== AUSGANGSTEXT ==
# # #

In der Welt zu Hause. Oder: Business@School – Globalisierung an der Elisabeth-Selbert Gesamtschule

(10.2.2012) Globalisierung ist in aller Munde. Bevor der Begriff der Globalisierung jedoch so richtig in Mode geriet, war er in den Alltag vieler Schülerinnen und Schüler bereits fest integriert: Surfen im Internet, die Verwendung der Suchmaschine Google und tägliche Aufenthalte in sozialen Netzwerke wie Facebook (!!!), das Recherchieren für Klassenarbeiten auf Wikipedia, aber auch die Praxis interaktiver Computerspiele in weltweiten „Gaming-Communities“ gehört seit etlichen Jahren bereits zum Alltagsrepertoire vieler Jugendlicher. Mit anderen Worten: die Globalisierung hat die Lebenswelt der Jugendlichen mal mehr, mal weniger fest im Griff. Anders sieht das Bild allerdings aus, wenn man sich fragt, welche Einblicke die Kinder und Jugendlichen denn in die fundamental gewandelten Arbeitswelten haben. Und zwar insbesondere in die Arbeitswelten jener Unternehmen, die als die treibenden Kräfte der Globalisierung gelten.

 

Ein Workshop, der an der Elisabeth-Selbert-Gesamtschule Mitte Januar 2012 in Kooperation mit der Deutschen Telekom AG veranstaltet wurde, gab Schülerinnen und Schülern der Leistungskurse Englisch und Erdkunde (Jg. 12) Gelegenheit, sich dem Thema Globalisierung ganz praxisnah zu stellen. Möglich gemacht hatte es die Initiative eines leitenden Angestellten der Deutschen Telekom, Marcus Flory, der sich als internationaler Repräsentant und „Schulbotschafter“ des Unternehmens der Schule empfahl. Angesichts eines zu erwartenden akuten und dramatischen Mangels an Fachkräften, dies gestand Flory freimütig ein, suchten die Unternehmen von sich aus den Kontakt zu den Schulen, ja sie befinden sich geradezu im Wettbewerb um die begehrten jungen Fachkräfte.

Mit Global Playern auf Tuchfühlung

Ziel des Workshops war es, die Schülerinnen und Schüler im Rahmen des „Global Enterprise Project“ auf die Teilnahme an einem internationalen Wettbewerb vorzubereiten. Dieser führt die Jugendlichen über München (der bundesweiten Endausscheidung) bis nach Paris (dem internationalen Finale). Hinter der Initiative, an der europaweit rund 40.000 Schülerinnen und Schüler von 15 bis 18 Jahren teilnehmen, stehen übrigens verschiedene nationale und europäische Institutionen, wie das „European schoolnet“ und das Institut der deutschen Wirtschaft. Die Initiative wird von Global Playern wie Deutsche Telekom AG, Siemens, Vodafone oder Philips gesponsert. Im Rahmen des Projekts eignen sich die Jugendlichen unternehmerische Kompetenzen an wie Lösungsorientierung, Teamwork, kreatives Denken und kulturelles Verständnis. Ferner bekommen sie unter Anleitung von einschlägigem Fachpersonal über ein „Learning by doing“ Kompetenzen vermittelt, die sie in das konkrete Arbeitsleben multinationaler Unternehmen einführen.

# # #

== DATEN ==
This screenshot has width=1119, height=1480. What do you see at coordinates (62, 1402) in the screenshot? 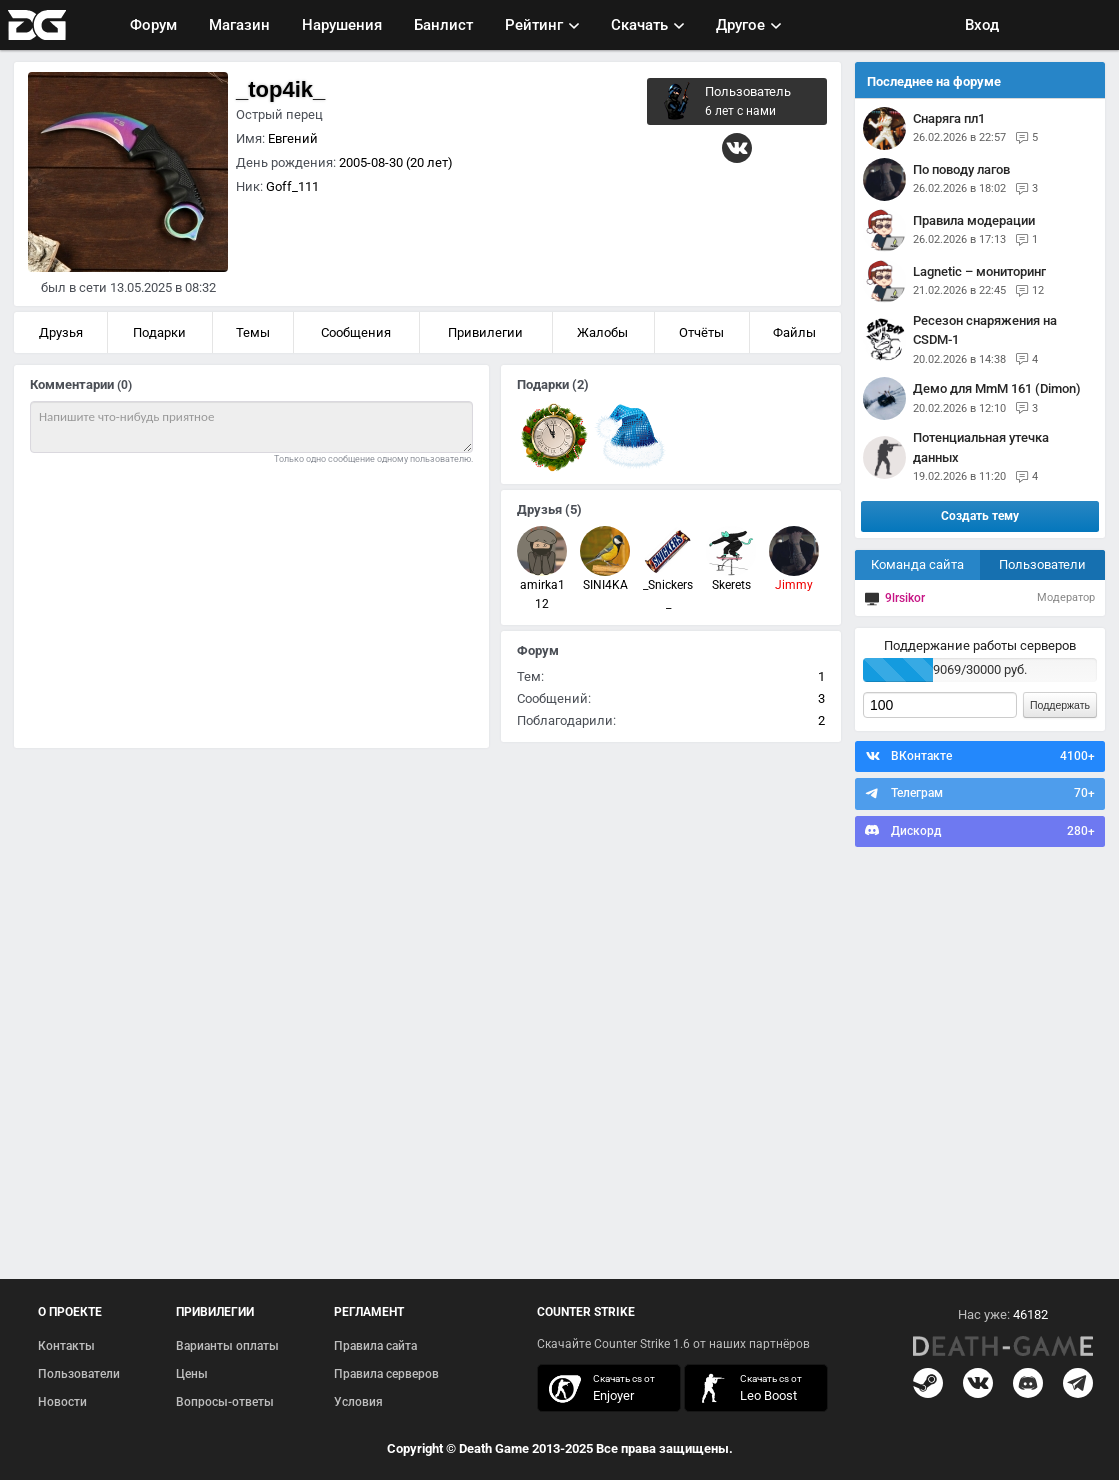
I see `Новости` at bounding box center [62, 1402].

# # #

== AUFGABEN ==
1. Welche Unternehmen nennt der Ausgangstext als Sponsoren der Initiative?
2. Führe den Ausgangstext über den Globalisierungs-Workshop an der Elisabeth-Selbert-Gesamtschule im Anschluss an seinen letzten Satz fort.

== ANTWORTEN ==
1. Deutsche Telekom AG, Siemens, Vodafone und Philips

2.
Der von Marcus Flory geleitete und vom Englisch- und Sowilehrer Uwe Spannhake unterstützte Workshop diente dazu, die Schülerinnen und Schüler auf den bundesweiten Wettbewerb in München am 07. Februar 2012 vorzubereiten und mittels einer Einführung in das Thema Globalisierung bis zu fünf geeignete Kandidaten zu herauszufinden, die die Elisabeth-Selbert- Gesamtschule in München vertreten sollen. Ein glücklicher Umstand für die Bonner Schülerinnen und Schüler ist dabei, dass die Bundesstadt eine einmalige Anhäufung interessanter, global agierender Unternehmen als potenzielle Arbeitgeber bietet – logische Konsequenz der früheren Rolle Bonns als Hauptstadt bzw. Regierungssitz der Bundesrepublik. Sie alle engagieren sich zunehmend an den Schulen vor Ort, sehen es jedoch gerne, dass die Jugendlichen auch von sich aus Engagement und Initiative zeigen. Dabei haben die Zwölftklässler den einen oder anderen Stolperstein zu überwinden.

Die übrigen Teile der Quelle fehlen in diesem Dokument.